Seasons and Celebrations

Foreword Review — Nov / Dec 2001

The author entices readers into her cookbook with New England’s bold flavors and honest food. You can almost smell the mincemeat pie, Indian pudding, and gingerbread, and taste the roasted venison and corn chowder. Hopley pays homage to New England’s founding cooks with recipes for more than 160 dishes like these.
Hopley pushes New England’s homey, wholesome cooking into the twenty-first century with recipes like Duck Breasts with Blueberry-Lavender Sauce, Cider Shortcake, and Pumpkin Chiffon Pie with a Gingernut Crust. Thirteen chapters filled to the brim with dishes like Asparagus Pesto and Pine Nuts with Penne, Portuguese Kale Soup, and Souvlaki speak to readers of the region’s cultural diversity. Many recipes are imaginative, but they are grounded in the practicality that cooks expect from New England cuisine.
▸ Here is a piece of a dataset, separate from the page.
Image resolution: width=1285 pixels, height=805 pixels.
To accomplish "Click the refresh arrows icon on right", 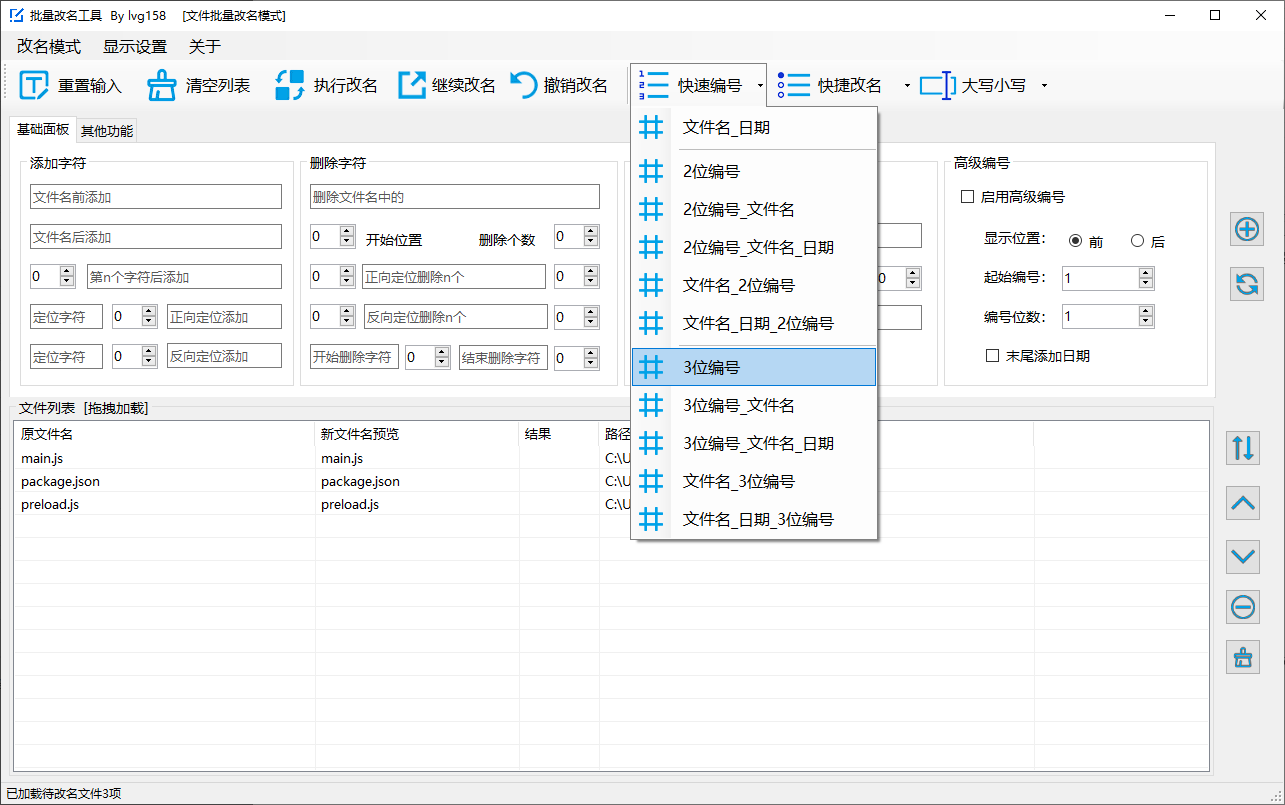I will (x=1246, y=284).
A resident of Massachusetts, Hopley has written about food and travel for newspapers and magazines. Her recipes are clear and easy to follow. Her take on New England’s distinctive food is solid and strong with an elegant use of seasonal ingredients. Like the newspaper and magazine clippings of a seasoned home cook, bits of history, folklore and cooking information pop out at readers to inform and entertain. Lobster Bisque brings with it helpful details like what happens if you buy a lobster and it dies on the way home. Chicken Breast Clementine in a Hazelnut Crust tells us that clementines, a citrus fruit developed by an Algerian priest, Father Clement, arrive in December and disappear in January. This quote comes from a recipe for Sugary Crunch Rhubarb Tart:

“If you made a list of all the recipes you ever found for rhubarb, you would find that most of them were for pies. No wonder nineteenth-century New Englanders often called it pie plant. Lydia Maria Child, who wrote American Frugal Housewife in 1833, also called it the Persian apple. Despite this pretty name, she didn’t approve of rhubarb pies, complaining that “These are dear pies, for they take an enormous quantity of sugar.”

New England is mother to America. Whatever our heritage, she holds our history, and some of our most authentic comfort food. This generous book will awaken memories of tastes that might have faded but can’t be forgotten. Cooks from Tokyo to Tucumcari will rest easier with Hopley’s delightful offering inhabiting their kitchen.